What you need to do: Scan the records for the word "agent". Copy each line that includes it.

Collected data entries
· · · ·

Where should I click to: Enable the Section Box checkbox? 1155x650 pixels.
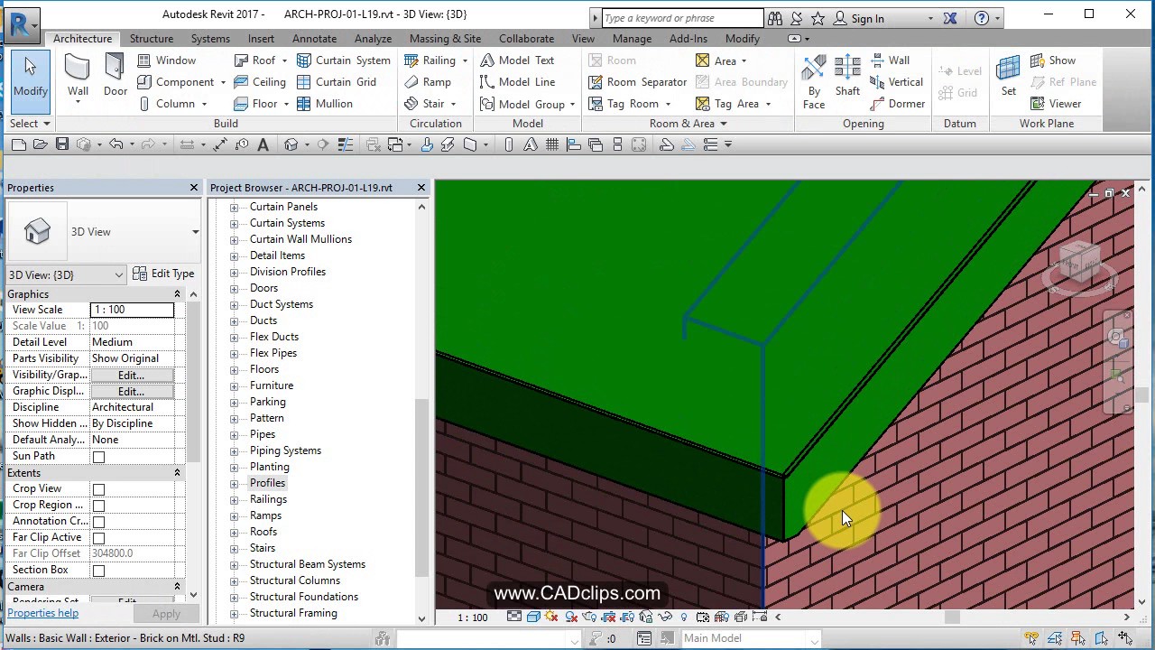coord(100,570)
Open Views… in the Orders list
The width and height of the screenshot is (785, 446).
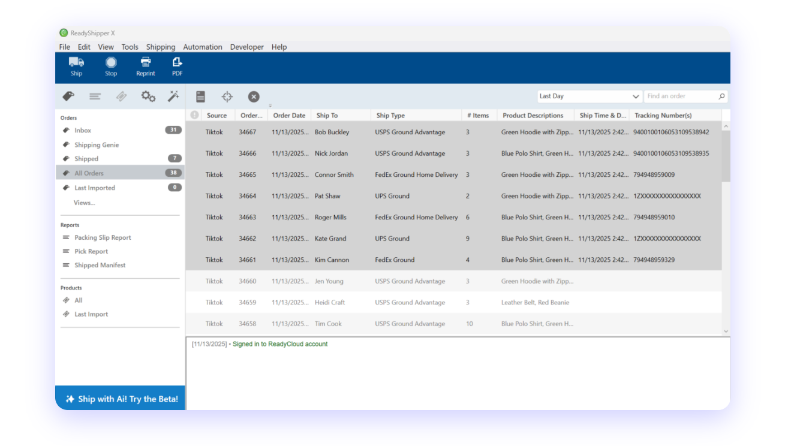pyautogui.click(x=85, y=203)
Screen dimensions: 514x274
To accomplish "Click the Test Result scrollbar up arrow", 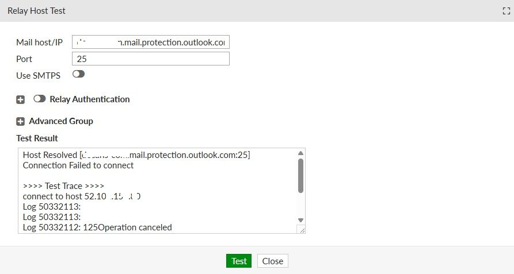I will [x=300, y=153].
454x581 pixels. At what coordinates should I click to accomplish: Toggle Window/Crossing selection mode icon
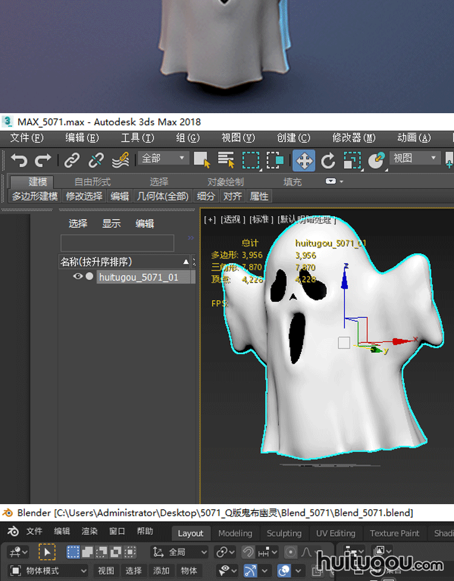click(275, 160)
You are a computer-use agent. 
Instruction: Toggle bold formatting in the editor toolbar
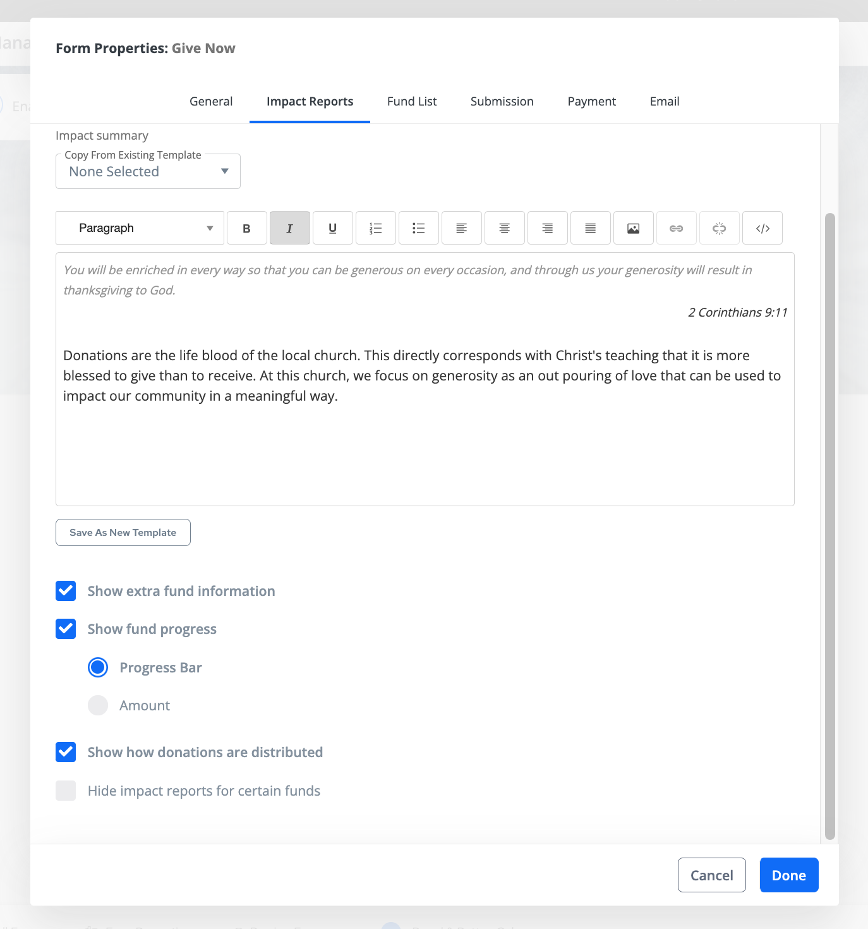[247, 228]
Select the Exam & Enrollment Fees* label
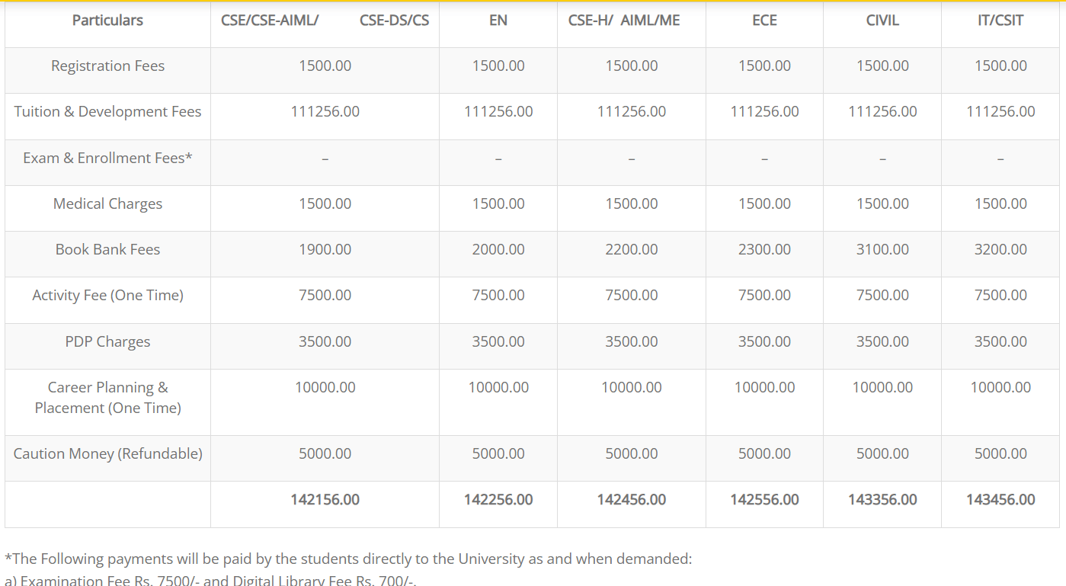The width and height of the screenshot is (1066, 586). [x=107, y=158]
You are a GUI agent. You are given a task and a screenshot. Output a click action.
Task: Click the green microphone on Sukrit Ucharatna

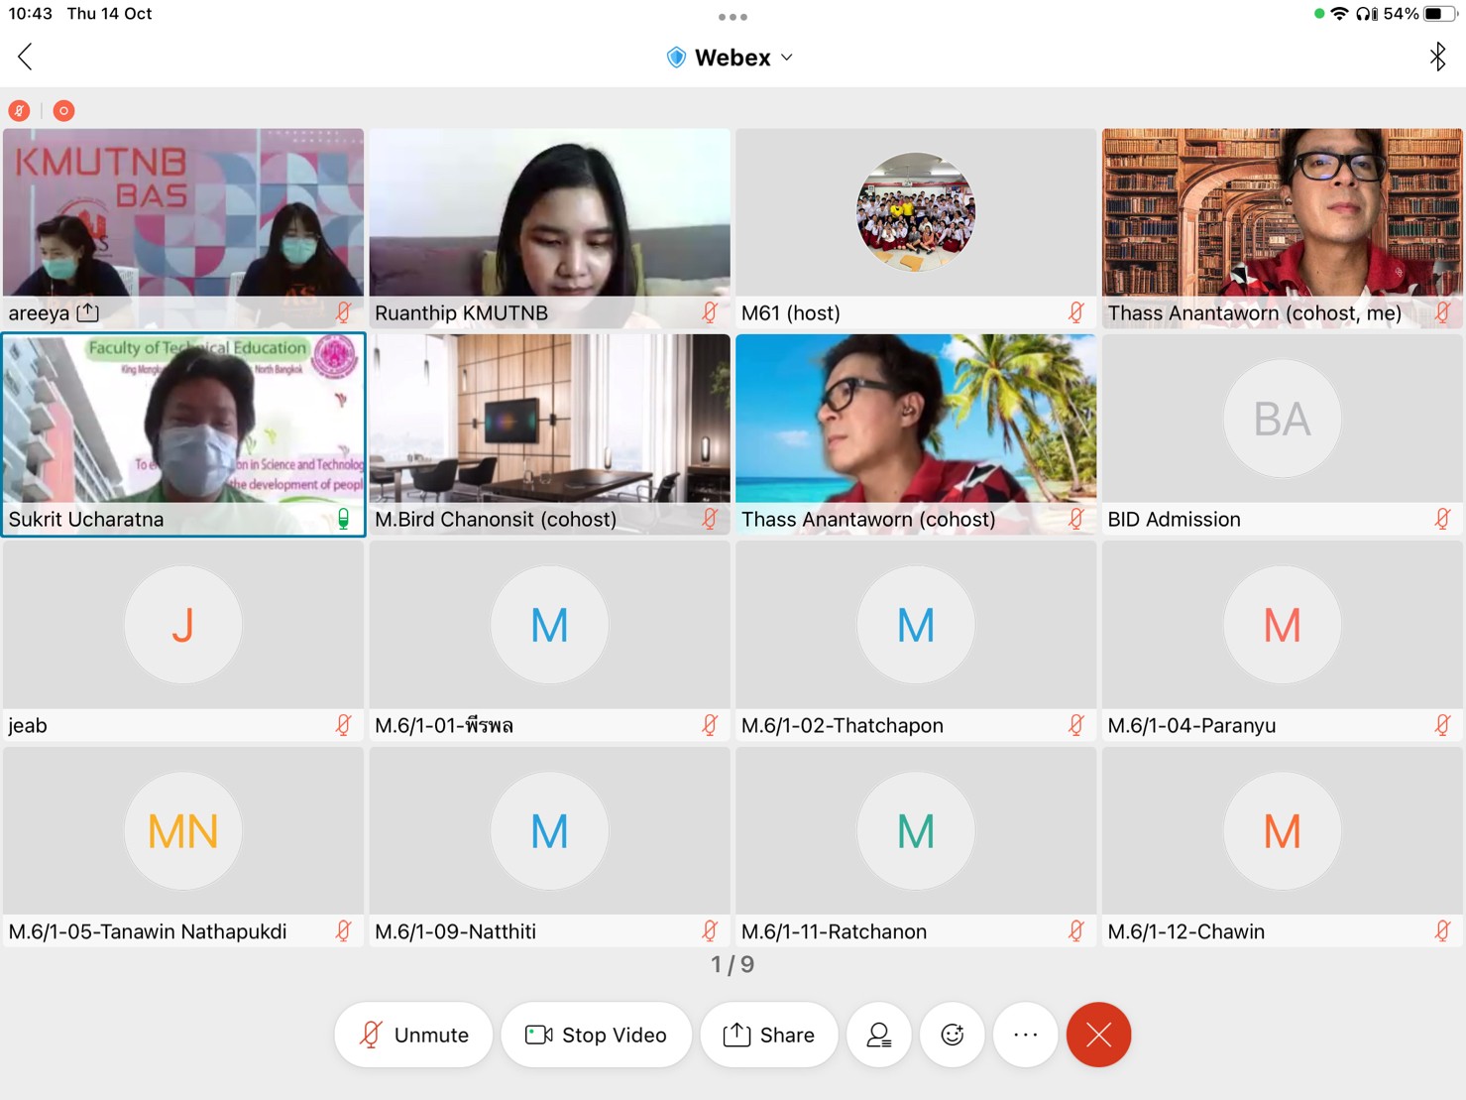click(343, 519)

· · · ·

Answer box:
You are a computer-use agent. 
You are a GUI agent. You are given a task and a screenshot. Output a click action.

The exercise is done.